> [Texte retenu]:
··········
La vie le plus normale possible.
Pour le Dr François Pein, on doit, avec tact, donner aux patients les informations sur ce à quoi ils sont supposés être plus fragiles, essayer de les définir, tout en relativisant, pour que les guéris puissent avoir la vie le plus normale possible ; le cancer n'étant qu'un épisode de la vie, celle-ci doit continuer sur le plan personnel (la vie de couple, les priorités de vie, les loisirs…), mais aussi en bonne santé et avec un vieillissement harmonieux.
Au centre René-Gauducheau, de Nantes*, une consultation de suivi à long terme en oncologie-hématologie (SALTO-H), ouverte depuis septembre 2006 pour les patients guéris ou en rémission prolongée, tente de délivrer ce « mode d'emploi » après la guérison. «Ce type de consultation de SALTO-H est un socle de conseils et de soins, mais aussi un lieu de réflexion avant la conception et la réalisation d'études épidémiologiques de phaseIV, prospectives et rétrospectives», explique le Dr François Pein, acteur relais d'un projet de recherche adjacent de sciences humaines et sociales (SHS) soutenu par la Ligue nationale contre le cancer : «Etude de la qualité de vie à long terme des survivants du cancer à partir d'une consultation médicale de suivi à long terme en onco-hématologie. » Cette partie « SHS » est gérée par des chercheurs de haut niveau en psychologie, en sociologie et en économie de la qualité de vie.
··········
> [Informations extraites]:
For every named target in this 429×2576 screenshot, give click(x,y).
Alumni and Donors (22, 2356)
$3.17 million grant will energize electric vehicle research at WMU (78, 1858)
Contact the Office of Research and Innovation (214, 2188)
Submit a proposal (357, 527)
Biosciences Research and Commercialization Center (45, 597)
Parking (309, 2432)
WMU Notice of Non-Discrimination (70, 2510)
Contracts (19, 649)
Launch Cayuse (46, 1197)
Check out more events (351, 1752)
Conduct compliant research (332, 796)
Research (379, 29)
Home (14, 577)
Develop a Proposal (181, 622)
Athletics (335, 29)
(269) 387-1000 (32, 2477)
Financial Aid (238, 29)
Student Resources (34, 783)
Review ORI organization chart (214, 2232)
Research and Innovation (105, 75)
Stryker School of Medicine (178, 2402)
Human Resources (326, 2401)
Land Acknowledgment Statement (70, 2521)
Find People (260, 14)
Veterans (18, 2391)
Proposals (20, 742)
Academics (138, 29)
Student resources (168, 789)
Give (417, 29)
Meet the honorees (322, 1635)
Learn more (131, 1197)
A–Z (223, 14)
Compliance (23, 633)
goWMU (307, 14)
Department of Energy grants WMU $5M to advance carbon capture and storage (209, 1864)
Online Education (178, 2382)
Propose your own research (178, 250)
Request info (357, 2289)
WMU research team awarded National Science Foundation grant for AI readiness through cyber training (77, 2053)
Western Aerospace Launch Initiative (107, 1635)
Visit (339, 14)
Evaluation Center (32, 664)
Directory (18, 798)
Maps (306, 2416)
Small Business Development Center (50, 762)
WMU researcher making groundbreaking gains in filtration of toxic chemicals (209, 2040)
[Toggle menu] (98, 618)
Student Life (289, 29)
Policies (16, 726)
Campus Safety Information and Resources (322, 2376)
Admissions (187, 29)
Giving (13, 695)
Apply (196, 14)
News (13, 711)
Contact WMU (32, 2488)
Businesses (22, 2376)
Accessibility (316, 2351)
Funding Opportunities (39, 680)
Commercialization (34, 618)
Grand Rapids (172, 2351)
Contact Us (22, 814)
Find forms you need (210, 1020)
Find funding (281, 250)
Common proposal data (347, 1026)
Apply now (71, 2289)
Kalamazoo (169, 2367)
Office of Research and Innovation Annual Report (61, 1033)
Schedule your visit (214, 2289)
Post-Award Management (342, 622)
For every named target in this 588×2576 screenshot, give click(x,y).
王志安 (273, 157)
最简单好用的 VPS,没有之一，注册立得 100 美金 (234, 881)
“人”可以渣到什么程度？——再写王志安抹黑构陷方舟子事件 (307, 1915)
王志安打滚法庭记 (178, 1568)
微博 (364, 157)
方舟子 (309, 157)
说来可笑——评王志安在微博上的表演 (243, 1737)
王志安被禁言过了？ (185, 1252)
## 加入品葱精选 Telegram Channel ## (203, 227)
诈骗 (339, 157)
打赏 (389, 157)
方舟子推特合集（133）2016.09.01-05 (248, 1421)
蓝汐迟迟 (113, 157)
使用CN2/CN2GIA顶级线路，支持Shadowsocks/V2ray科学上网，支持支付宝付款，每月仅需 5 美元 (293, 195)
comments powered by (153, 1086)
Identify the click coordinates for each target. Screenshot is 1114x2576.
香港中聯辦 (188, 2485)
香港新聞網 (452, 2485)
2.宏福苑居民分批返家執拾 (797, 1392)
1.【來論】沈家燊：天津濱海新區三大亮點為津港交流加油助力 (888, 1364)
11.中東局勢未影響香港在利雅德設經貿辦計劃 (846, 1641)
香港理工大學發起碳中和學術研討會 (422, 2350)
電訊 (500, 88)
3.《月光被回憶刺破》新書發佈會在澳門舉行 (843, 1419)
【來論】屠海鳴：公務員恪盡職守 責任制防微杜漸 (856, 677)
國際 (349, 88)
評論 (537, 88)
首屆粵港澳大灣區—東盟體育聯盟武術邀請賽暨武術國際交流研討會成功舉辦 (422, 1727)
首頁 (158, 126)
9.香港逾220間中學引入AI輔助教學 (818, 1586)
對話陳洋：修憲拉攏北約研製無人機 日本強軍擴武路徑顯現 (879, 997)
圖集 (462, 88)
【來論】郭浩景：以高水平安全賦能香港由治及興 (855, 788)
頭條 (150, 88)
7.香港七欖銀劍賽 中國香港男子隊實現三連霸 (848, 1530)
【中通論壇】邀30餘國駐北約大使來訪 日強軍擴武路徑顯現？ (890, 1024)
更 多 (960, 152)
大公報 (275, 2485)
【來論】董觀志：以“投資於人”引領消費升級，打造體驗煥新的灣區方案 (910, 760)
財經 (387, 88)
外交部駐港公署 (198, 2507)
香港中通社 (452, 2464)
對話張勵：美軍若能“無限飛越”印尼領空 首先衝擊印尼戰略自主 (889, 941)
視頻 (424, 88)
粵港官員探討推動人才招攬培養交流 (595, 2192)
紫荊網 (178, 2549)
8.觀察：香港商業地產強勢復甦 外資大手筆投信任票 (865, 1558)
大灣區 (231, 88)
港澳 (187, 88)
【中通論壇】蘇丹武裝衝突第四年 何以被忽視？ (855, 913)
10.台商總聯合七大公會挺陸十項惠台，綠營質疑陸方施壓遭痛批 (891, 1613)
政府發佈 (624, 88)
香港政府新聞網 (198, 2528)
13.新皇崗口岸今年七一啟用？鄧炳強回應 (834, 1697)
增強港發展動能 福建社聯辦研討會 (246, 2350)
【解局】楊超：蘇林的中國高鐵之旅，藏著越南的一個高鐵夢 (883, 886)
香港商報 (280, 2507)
··········
> [Travail à faire]:
1. D'après le texte sur le suivi des patients guéris du cancer, depuis quand la consultation SALTO-H du centre René-Gauducheau est-elle ouverte ?
2. Recopiez tout ce qui va de « La vie le plus normale possible. » jusqu'à « un vieillissement harmonieux. » dans le texte sur le suivi des patients guéris du cancer.
3. Reprenez le texte sur le suivi des patients guéris du cancer là où il s'arrête, et poursuivez-le.

> [Réponses par consigne]:
1. Depuis septembre 2006.

2.
La vie le plus normale possible.
Pour le Dr François Pein, on doit, avec tact, donner aux patients les informations sur ce à quoi ils sont supposés être plus fragiles, essayer de les définir, tout en relativisant, pour que les guéris puissent avoir la vie le plus normale possible ; le cancer n'étant qu'un épisode de la vie, celle-ci doit continuer sur le plan personnel (la vie de couple, les priorités de vie, les loisirs…), mais aussi en bonne santé et avec un vieillissement harmonieux.

3.
Médicalement, les études épidémiologiques de phase IV (études de cohortes et études cas-témoins prospectives et rétrospectives de SALTO-H) sont non seulement des études épidémiologi- ques « cognitives », de diagnostic, de facteurs de risque, mais aussi d'intervention pour définir, sur les populations ainsi définies, celles étant à risque et les mesures préventives à prendre, si nécessaire.
D'après un entretien avec le Dr François Pein, oncologue médical, Clcc Nantes-Atlantique, centre René-Gauducheau, Saint-Herblain.
* Dans le cadre de l'Ircna qui lie le CHU et le Clcc.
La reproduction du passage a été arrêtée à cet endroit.